EXERCISE AIM -> Search the data below for lines that include the word "Photos" and state how many there are, nothing else.

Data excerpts
Segment Open

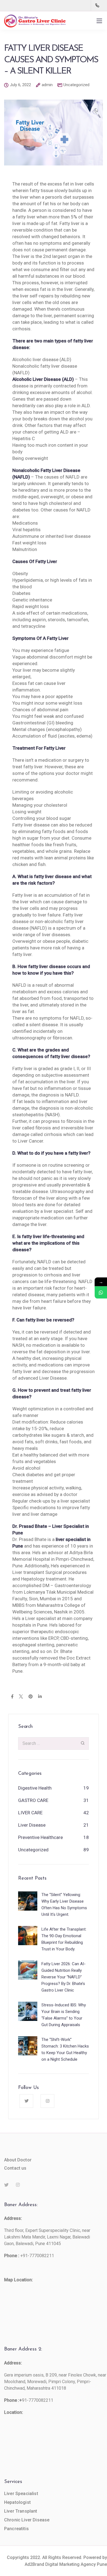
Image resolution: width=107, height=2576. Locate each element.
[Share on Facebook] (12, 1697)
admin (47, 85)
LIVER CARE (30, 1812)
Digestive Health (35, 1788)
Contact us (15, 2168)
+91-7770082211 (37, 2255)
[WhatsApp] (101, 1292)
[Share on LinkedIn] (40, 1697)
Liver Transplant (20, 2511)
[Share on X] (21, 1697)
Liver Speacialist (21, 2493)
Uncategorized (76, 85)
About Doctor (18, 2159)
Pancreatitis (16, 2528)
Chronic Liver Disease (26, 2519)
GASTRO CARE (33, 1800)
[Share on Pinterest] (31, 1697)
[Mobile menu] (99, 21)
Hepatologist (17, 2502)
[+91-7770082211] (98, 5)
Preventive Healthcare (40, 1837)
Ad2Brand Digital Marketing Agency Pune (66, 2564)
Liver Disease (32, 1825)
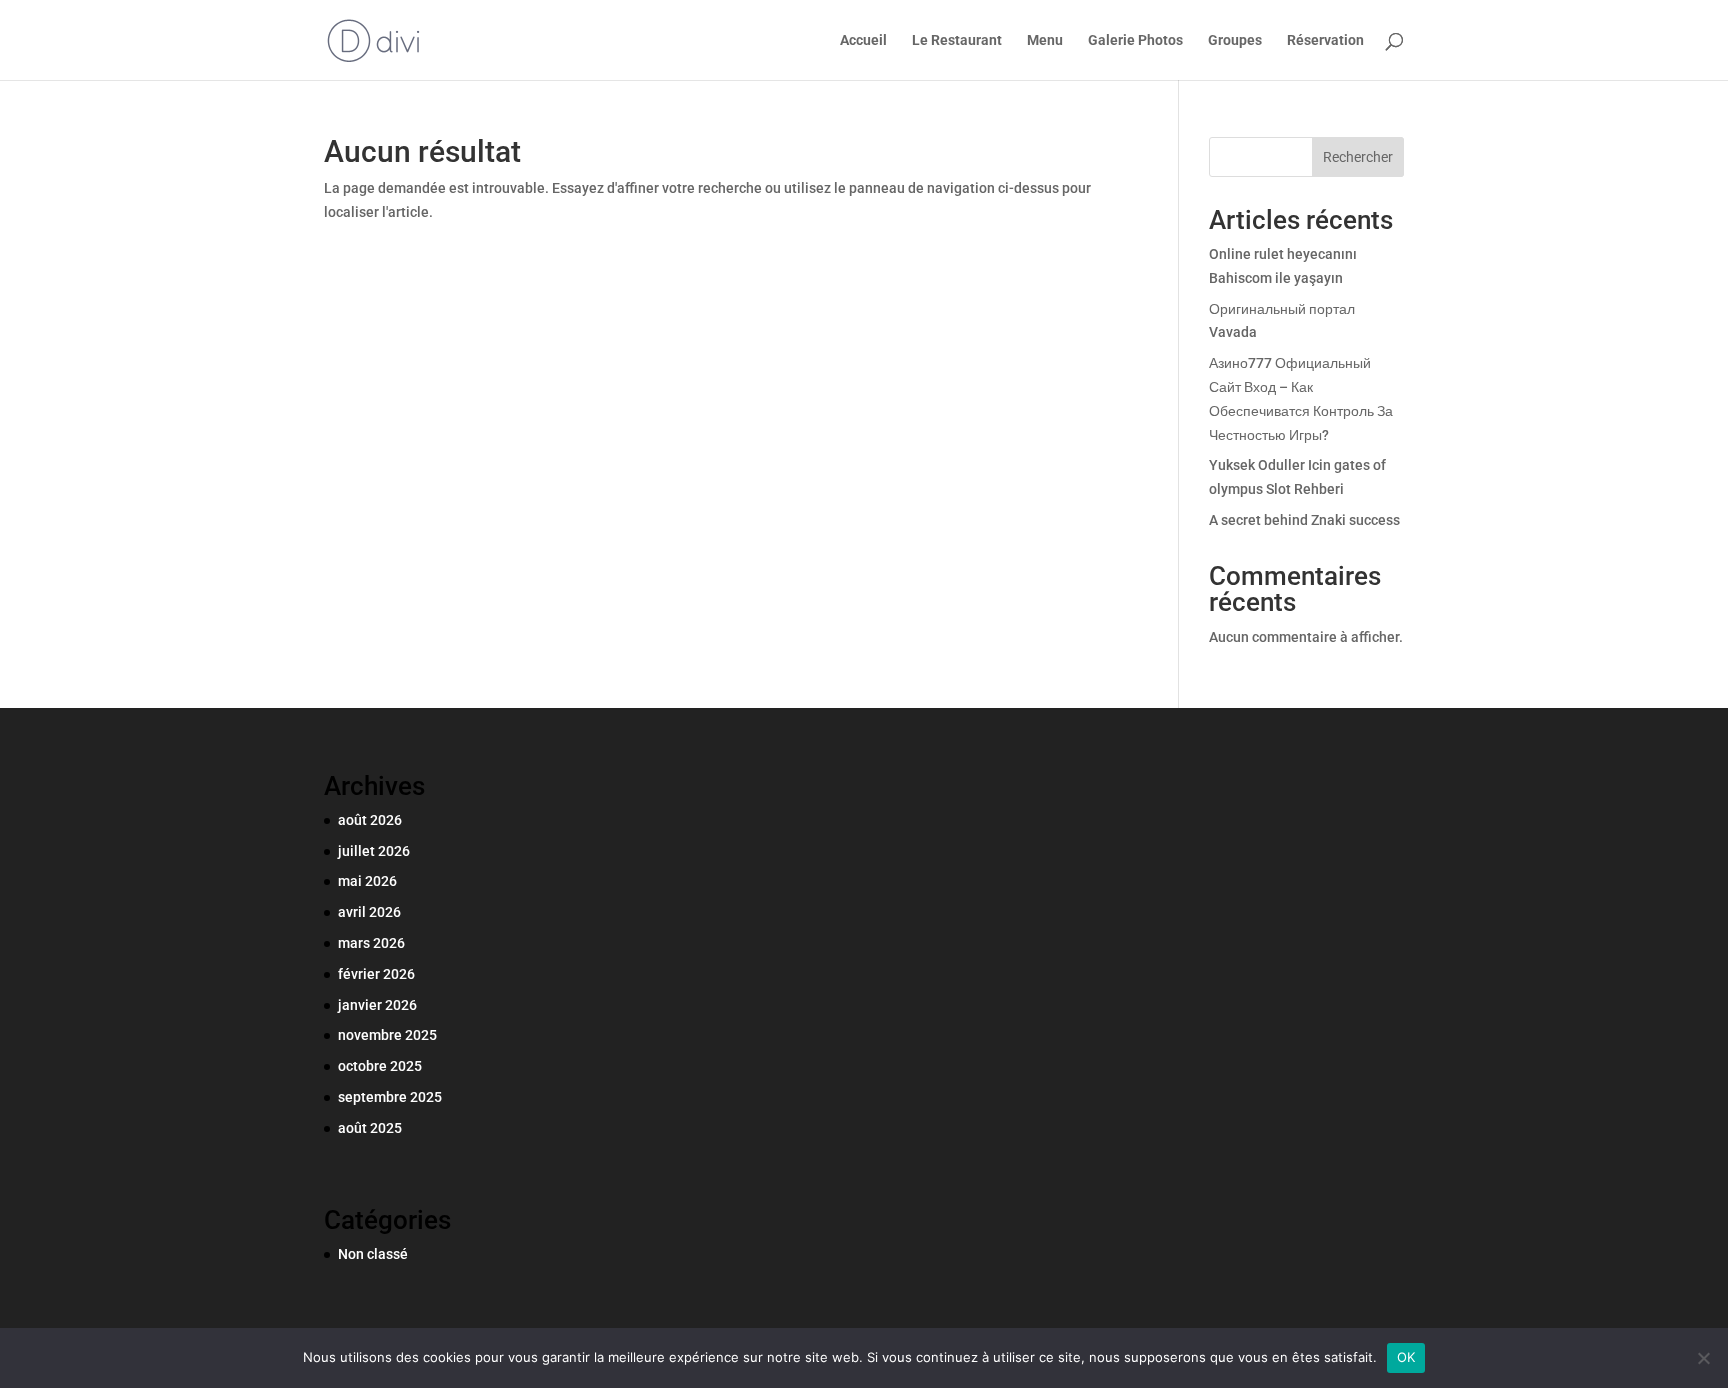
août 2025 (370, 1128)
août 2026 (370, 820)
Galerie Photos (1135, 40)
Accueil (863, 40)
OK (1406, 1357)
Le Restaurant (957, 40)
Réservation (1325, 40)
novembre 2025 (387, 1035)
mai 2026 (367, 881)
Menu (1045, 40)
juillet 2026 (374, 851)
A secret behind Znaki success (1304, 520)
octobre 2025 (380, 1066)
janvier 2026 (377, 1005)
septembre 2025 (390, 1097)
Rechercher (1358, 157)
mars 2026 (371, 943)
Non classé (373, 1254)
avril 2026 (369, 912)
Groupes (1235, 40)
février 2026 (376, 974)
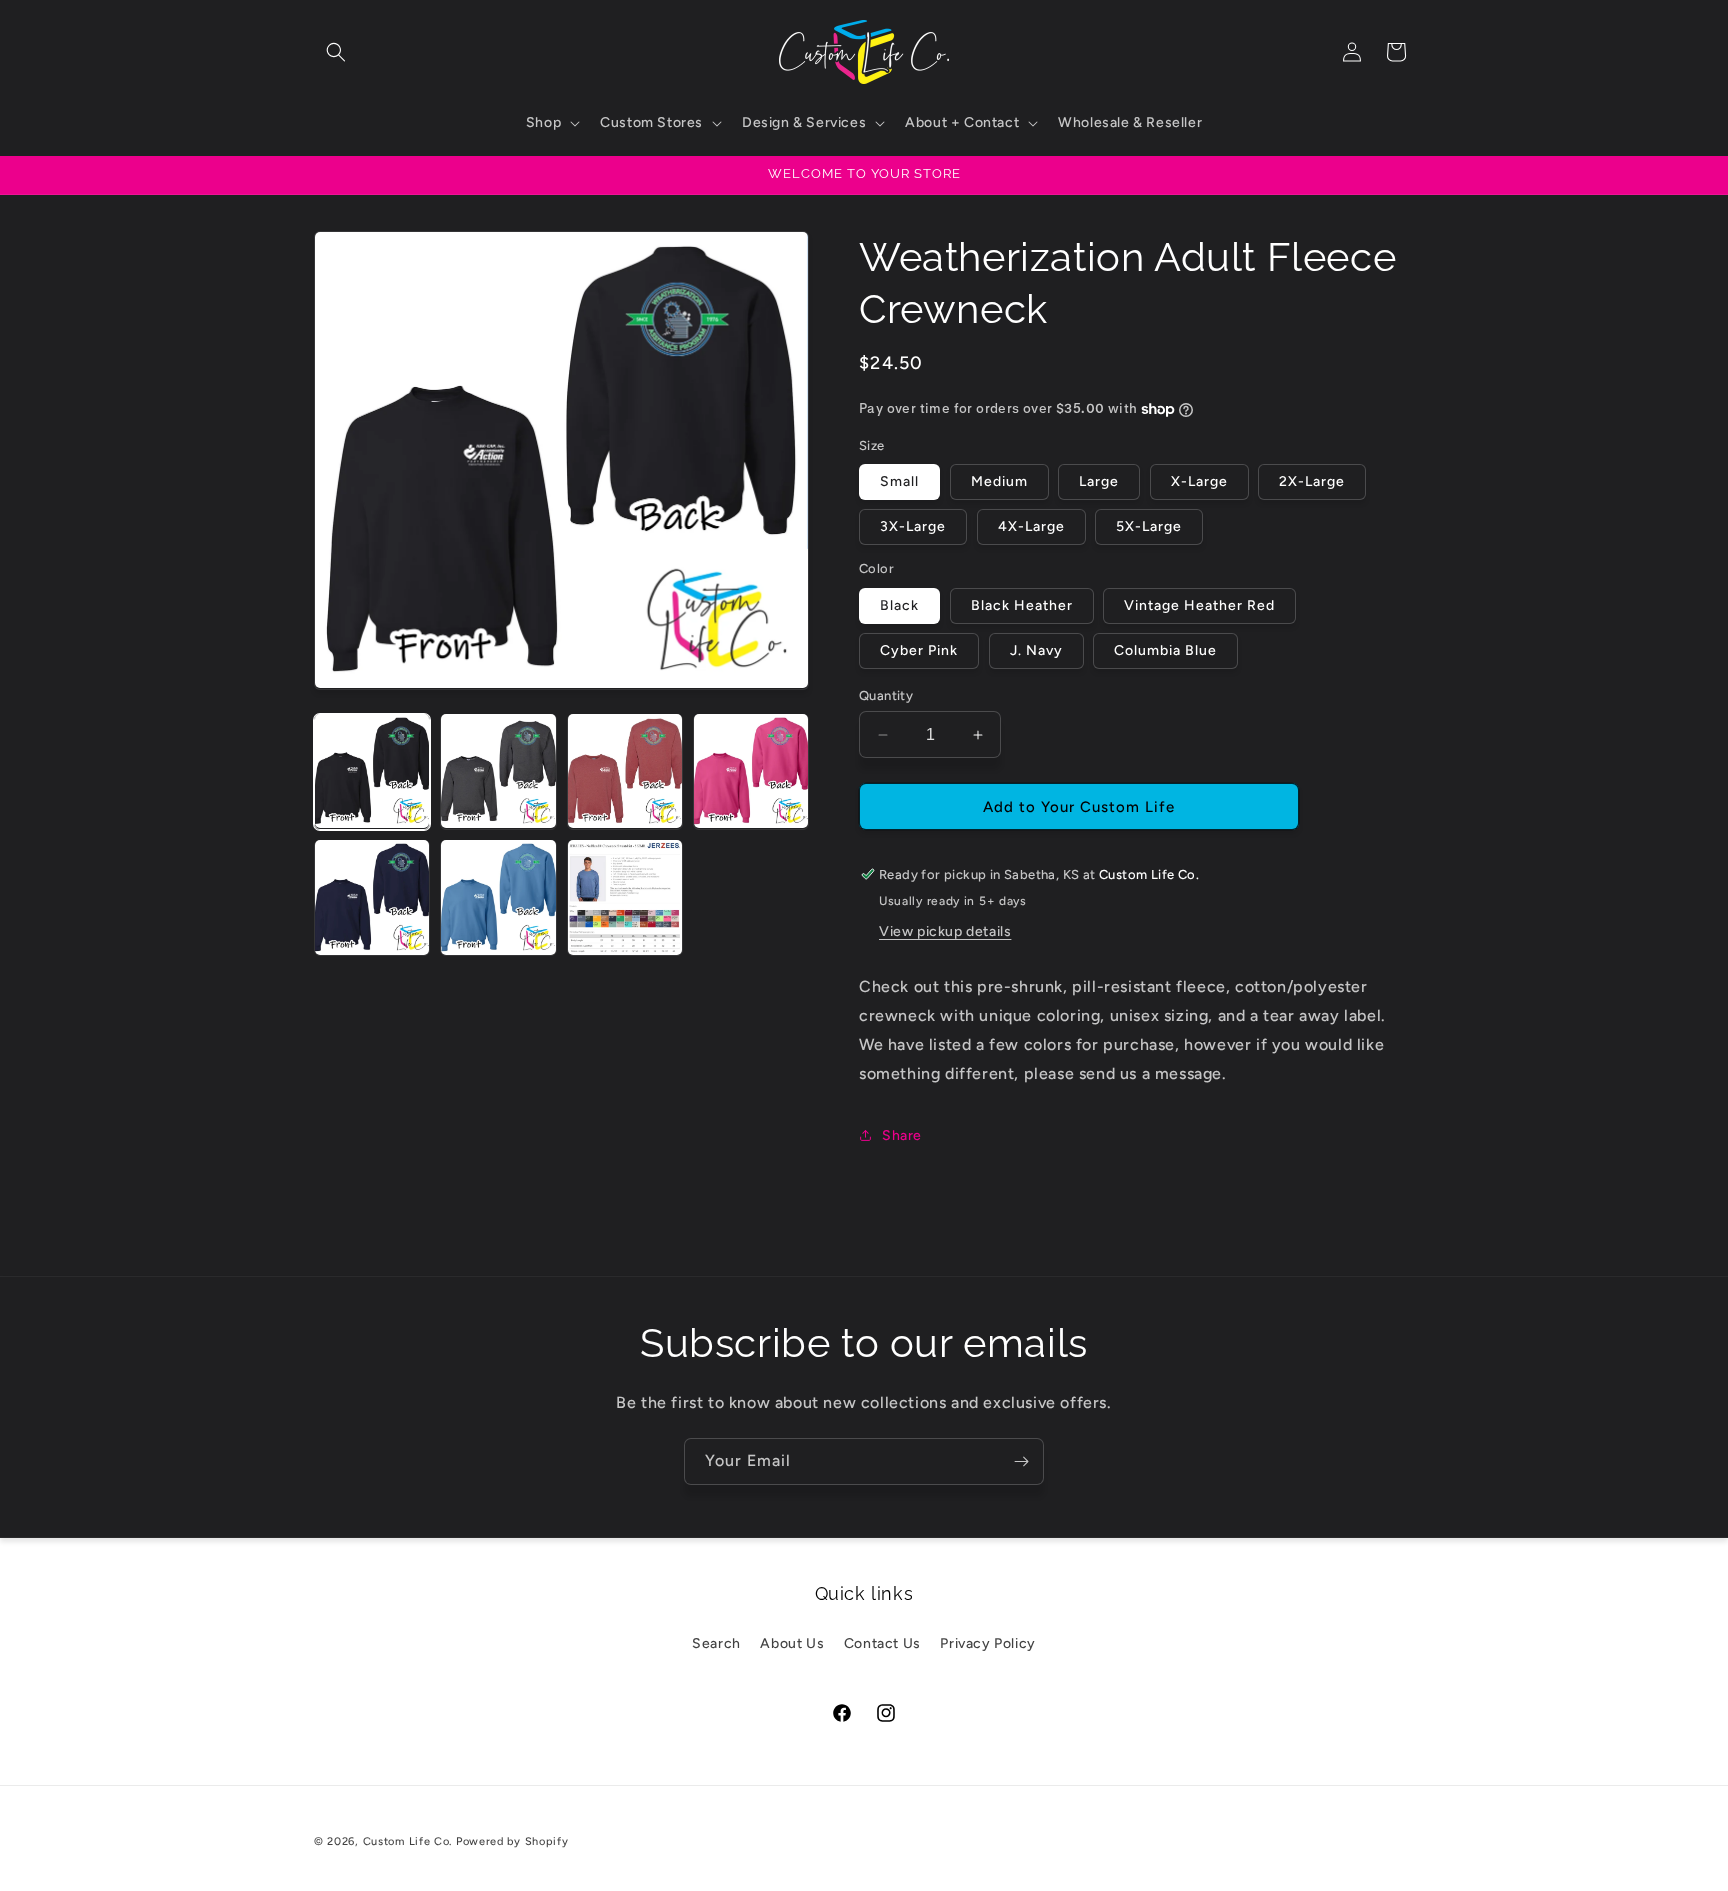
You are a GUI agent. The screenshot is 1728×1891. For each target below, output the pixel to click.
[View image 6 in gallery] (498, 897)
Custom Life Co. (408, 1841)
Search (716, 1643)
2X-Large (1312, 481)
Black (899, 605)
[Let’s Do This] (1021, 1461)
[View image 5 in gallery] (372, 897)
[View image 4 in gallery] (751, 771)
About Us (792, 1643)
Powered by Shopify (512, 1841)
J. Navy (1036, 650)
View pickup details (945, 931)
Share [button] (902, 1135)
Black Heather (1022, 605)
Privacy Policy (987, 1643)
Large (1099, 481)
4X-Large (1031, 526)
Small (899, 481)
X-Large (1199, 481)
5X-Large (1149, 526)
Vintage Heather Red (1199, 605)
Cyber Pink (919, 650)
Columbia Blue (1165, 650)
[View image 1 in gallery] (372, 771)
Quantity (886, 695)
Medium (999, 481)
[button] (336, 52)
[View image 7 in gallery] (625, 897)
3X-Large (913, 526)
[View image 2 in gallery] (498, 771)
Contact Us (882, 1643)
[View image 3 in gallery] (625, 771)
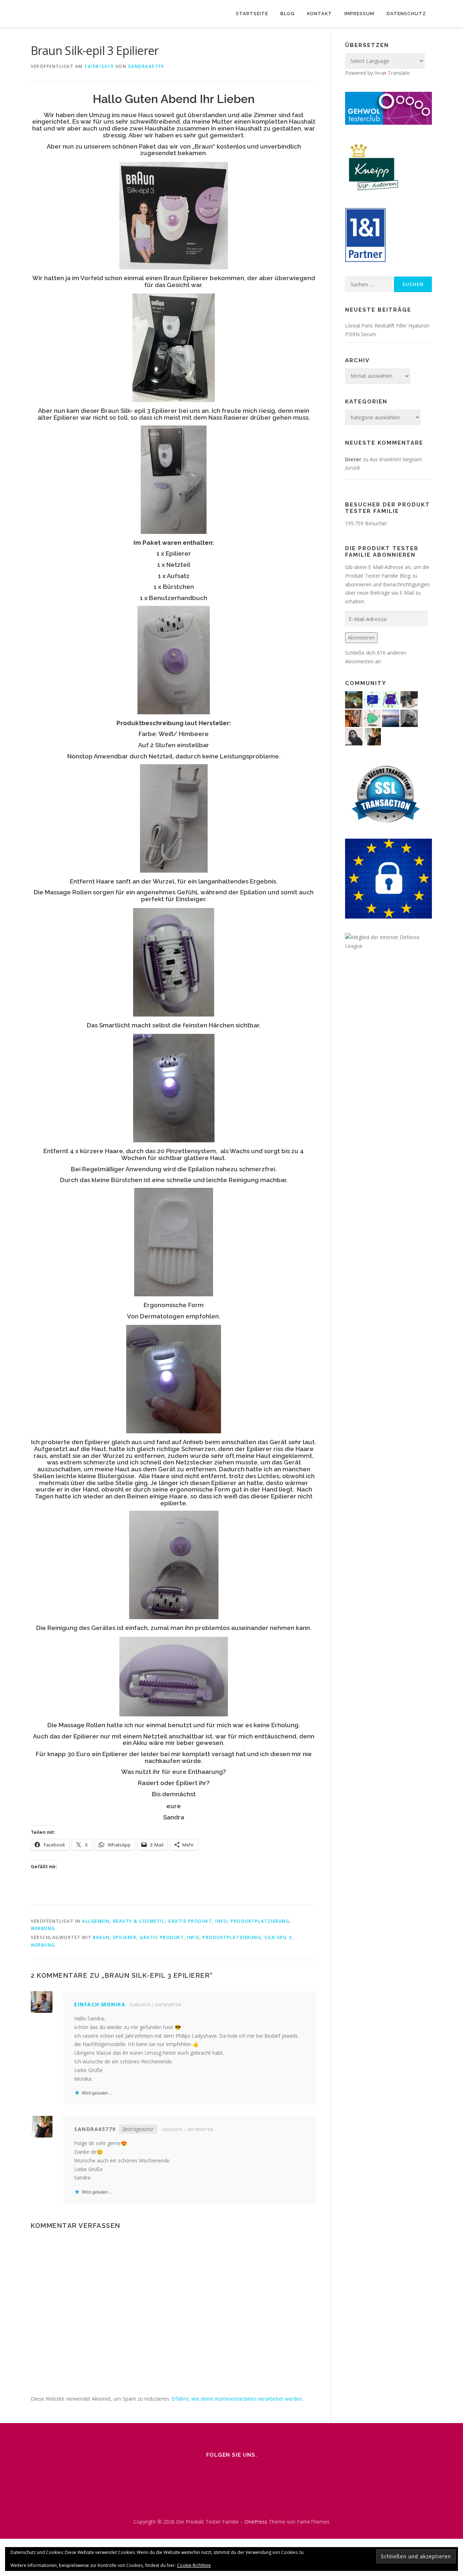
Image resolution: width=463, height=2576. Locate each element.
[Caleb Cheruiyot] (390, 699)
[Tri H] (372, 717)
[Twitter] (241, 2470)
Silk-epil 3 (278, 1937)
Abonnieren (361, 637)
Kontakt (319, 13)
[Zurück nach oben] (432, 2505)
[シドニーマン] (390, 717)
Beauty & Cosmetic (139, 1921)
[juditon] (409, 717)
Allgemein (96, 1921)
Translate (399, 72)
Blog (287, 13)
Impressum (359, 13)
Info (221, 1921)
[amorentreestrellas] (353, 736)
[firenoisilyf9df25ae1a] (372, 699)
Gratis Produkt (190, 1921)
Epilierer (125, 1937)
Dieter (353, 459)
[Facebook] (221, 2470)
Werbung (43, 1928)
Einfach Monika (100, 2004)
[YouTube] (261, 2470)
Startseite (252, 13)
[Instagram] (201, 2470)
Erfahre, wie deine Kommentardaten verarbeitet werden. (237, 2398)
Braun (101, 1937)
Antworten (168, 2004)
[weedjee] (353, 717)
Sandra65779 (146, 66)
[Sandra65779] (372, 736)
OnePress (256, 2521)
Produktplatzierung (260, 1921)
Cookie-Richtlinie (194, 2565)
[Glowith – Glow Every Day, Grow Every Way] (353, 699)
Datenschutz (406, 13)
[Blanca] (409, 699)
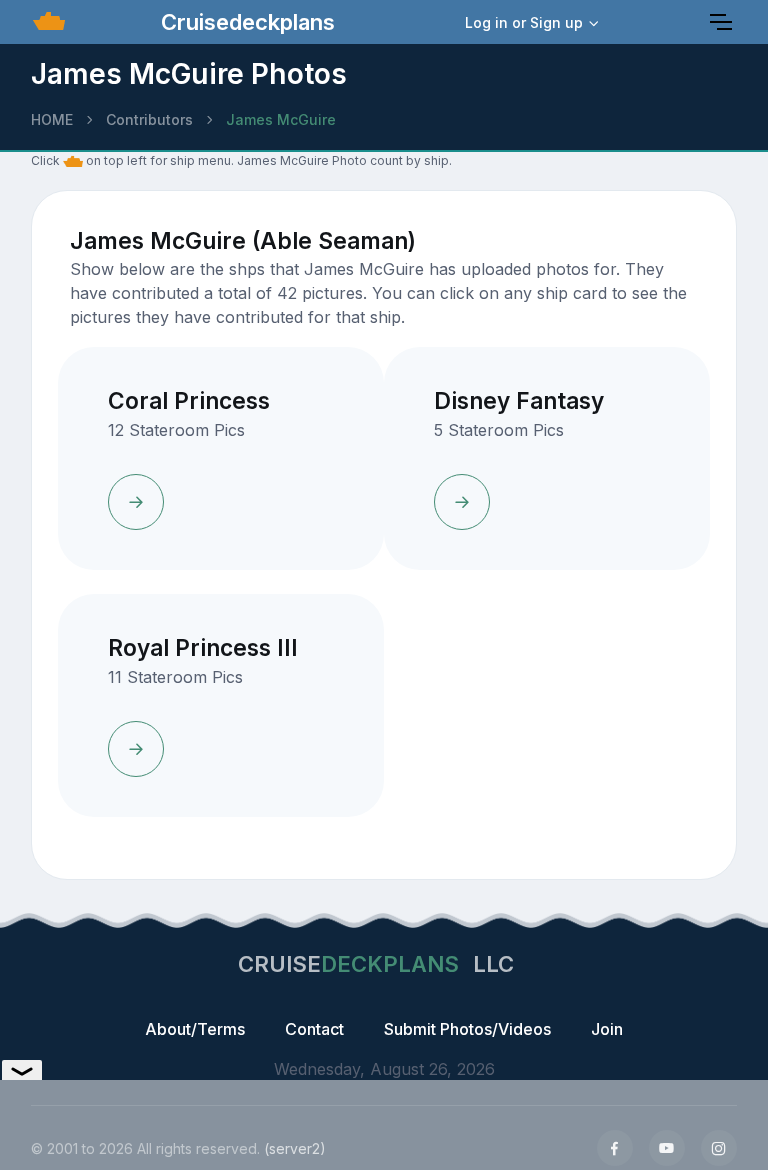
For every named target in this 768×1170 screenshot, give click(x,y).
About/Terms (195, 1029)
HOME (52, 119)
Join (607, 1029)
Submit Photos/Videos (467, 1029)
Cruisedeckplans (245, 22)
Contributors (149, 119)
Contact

Segment Closed

YOUR SOLUTION -> 2